● **INPUT DATA**
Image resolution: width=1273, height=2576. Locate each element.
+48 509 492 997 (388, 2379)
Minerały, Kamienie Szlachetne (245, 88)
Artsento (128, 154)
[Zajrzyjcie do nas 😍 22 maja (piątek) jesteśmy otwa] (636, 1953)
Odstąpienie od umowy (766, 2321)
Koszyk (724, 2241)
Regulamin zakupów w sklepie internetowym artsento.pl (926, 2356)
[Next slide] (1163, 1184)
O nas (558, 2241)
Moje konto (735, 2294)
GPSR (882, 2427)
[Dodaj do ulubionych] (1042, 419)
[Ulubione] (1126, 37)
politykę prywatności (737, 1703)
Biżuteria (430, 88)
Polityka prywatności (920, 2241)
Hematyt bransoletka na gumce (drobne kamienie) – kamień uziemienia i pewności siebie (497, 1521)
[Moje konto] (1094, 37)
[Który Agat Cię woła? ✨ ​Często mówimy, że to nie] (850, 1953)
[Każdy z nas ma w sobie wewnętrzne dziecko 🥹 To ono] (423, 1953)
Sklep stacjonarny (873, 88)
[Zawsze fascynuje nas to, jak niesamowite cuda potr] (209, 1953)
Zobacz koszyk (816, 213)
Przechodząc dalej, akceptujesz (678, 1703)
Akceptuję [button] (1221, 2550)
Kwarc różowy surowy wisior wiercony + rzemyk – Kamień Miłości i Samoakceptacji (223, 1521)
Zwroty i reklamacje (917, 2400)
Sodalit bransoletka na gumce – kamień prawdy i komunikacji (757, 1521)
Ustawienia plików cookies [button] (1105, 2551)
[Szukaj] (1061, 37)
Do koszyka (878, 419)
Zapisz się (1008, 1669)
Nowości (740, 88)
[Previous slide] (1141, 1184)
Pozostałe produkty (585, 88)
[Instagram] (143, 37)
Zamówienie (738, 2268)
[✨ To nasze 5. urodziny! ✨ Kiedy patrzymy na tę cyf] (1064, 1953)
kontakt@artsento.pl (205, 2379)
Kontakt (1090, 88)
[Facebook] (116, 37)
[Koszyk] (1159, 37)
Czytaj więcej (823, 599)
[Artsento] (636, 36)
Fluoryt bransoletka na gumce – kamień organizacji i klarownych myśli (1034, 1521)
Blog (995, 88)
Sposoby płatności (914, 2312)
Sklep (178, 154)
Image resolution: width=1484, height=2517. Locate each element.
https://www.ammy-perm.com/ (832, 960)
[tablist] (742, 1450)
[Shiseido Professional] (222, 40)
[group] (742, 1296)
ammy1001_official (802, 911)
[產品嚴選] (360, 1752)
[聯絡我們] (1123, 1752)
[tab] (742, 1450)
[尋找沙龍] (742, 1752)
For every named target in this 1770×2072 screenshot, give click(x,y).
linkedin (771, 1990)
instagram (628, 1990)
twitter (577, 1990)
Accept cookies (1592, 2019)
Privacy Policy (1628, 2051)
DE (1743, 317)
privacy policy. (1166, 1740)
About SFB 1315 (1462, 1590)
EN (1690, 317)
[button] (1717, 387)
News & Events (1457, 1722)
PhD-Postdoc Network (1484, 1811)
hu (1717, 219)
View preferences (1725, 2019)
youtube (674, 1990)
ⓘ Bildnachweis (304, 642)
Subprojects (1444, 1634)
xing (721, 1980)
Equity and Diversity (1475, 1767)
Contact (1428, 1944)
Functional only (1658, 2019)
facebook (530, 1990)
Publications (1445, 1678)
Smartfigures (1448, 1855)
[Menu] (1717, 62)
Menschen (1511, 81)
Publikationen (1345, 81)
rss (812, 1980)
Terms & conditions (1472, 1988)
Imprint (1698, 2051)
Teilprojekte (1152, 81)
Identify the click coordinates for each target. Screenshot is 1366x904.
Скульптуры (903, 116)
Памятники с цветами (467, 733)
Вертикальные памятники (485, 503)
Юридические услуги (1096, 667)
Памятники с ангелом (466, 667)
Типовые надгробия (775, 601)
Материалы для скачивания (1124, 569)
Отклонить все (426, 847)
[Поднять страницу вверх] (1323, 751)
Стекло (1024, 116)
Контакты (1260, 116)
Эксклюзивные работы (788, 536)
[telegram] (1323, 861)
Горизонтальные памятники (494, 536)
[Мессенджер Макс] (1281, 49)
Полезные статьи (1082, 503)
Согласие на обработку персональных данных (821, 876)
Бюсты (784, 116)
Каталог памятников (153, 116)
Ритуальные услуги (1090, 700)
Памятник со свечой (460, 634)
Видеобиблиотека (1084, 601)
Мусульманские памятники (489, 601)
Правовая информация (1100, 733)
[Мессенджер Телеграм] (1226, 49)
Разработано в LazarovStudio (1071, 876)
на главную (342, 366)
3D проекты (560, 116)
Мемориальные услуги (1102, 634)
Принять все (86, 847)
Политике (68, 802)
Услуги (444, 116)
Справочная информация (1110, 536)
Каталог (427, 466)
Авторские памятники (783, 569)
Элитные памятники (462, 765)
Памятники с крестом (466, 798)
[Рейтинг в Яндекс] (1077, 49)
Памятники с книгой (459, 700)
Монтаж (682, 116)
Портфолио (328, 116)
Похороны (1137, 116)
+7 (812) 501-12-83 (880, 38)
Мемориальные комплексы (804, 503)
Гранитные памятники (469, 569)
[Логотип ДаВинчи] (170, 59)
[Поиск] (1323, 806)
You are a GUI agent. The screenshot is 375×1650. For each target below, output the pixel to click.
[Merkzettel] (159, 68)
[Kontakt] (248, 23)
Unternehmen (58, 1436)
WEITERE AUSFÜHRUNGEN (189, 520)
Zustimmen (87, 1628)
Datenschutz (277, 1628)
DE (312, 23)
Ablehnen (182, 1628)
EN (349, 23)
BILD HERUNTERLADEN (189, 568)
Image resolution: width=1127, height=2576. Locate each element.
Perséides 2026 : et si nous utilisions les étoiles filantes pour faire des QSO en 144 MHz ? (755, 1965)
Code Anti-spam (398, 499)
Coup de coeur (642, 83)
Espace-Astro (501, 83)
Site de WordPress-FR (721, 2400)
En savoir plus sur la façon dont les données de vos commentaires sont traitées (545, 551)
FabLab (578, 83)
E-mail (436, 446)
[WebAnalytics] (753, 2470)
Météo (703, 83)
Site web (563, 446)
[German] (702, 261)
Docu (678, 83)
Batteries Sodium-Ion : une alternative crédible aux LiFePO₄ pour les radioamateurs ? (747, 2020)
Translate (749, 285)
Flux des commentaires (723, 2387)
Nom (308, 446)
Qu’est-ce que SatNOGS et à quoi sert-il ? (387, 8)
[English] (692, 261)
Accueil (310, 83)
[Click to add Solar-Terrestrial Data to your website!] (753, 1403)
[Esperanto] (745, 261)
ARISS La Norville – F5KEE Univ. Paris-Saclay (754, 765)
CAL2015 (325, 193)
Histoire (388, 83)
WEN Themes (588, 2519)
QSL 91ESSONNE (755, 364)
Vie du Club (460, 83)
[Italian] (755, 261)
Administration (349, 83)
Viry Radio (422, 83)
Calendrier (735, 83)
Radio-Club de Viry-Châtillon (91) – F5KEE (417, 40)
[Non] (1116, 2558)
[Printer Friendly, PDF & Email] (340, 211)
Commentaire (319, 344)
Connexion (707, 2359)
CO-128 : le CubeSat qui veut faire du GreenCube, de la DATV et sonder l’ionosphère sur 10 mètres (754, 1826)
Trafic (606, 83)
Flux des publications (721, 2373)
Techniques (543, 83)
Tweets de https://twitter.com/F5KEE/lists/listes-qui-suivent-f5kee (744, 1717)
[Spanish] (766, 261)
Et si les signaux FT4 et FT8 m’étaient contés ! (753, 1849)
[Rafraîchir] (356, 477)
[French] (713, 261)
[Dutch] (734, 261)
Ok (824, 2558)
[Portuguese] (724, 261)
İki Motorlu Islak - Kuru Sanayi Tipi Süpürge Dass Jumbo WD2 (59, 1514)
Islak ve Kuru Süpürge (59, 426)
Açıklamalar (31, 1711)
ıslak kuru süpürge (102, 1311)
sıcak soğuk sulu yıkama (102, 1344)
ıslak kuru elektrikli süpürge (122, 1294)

● **PROBLEM TO WORK ON**
Locate all lines in the listing above with the word "twitter" and copy them.

● **ANSWER SECTION**
twitter (577, 1990)
Tweets de https://twitter.com/F5KEE/lists/listes-qui-suivent-f5kee (744, 1717)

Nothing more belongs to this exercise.